With tongs in one hand and perspective in the other,
Curious Christie
Ms. Resilient offers her perspective using Dovetail Learning’s approach:
Dear Tired of Bringing the Best Dish,
Christie’s response is a perfect place to highlight Dovetail Learning’s Centering Skill of Letting Go alongside the Protective Pattern of Distrusting.
Like all Protective Patterns, Distrusting may emerge when we feel a little vulnerable. When Distrusting shows up, it’s often because something feels unfair or out of balance—like when you notice certain coworkers consistently bringing less (or nothing at all) while you’re hauling in homemade pie and ribs. Distrusting others develops when those close to us aren’t meeting our needs, and it starts whispering, “They’re not pulling their weight… and they probably never will.” That inner narrative can make you brace yourself for disappointment before the party even starts, which only deepens the sense of separation.
Letting Go doesn’t mean pretending those patterns don’t exist or forcing yourself to be okay with inequity—it means setting down the emotional ledger so Distrusting doesn’t run the show. We choose to release the tight grip of comparison and resentment so it no longer sours our experience.
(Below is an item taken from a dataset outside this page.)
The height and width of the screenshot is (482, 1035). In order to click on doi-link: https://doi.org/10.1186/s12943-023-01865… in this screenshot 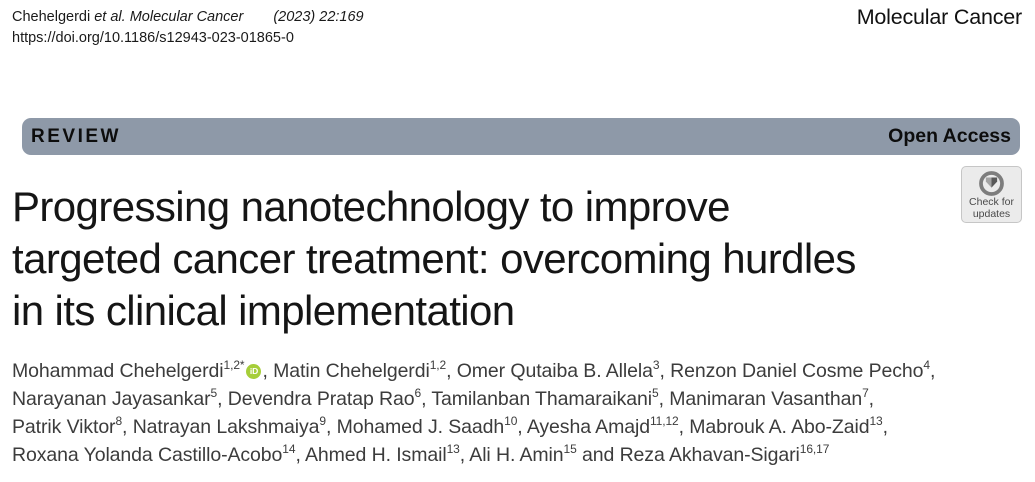, I will do `click(153, 38)`.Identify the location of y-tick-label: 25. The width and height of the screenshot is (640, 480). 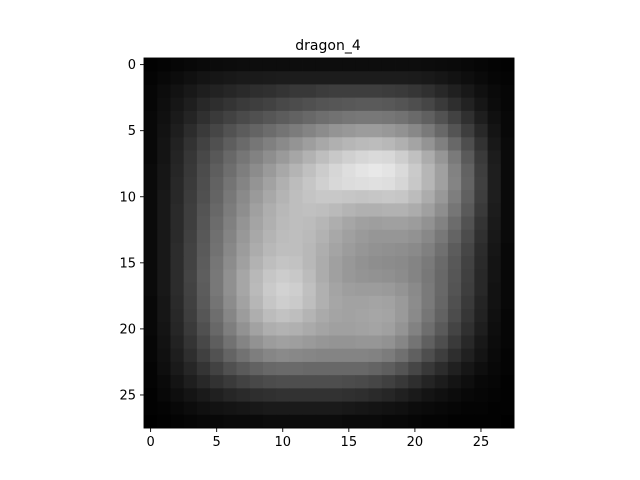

Right now, you’re carrying two dishes to the BBQ: the one you make in your kitchen and the invisible one filled with “who brought what” tallies. Letting Go invites you to set that second plate down—not because everyone’s contributions are equal in size or effort, but because your own joy, generosity, and sense of community are worth protecting. As Christie suggested, you can still honor your values—whether that’s excellence, creativity, or showing love through food—without making your satisfaction dependent on others matching your effort.
It’s a skill that asks, Can I notice my feelings, choose what’s mine to carry, and release what isn’t serving me? In this case, letting go of the scoreboard might just make space for more laughter, connection, and—yes—delicious pie.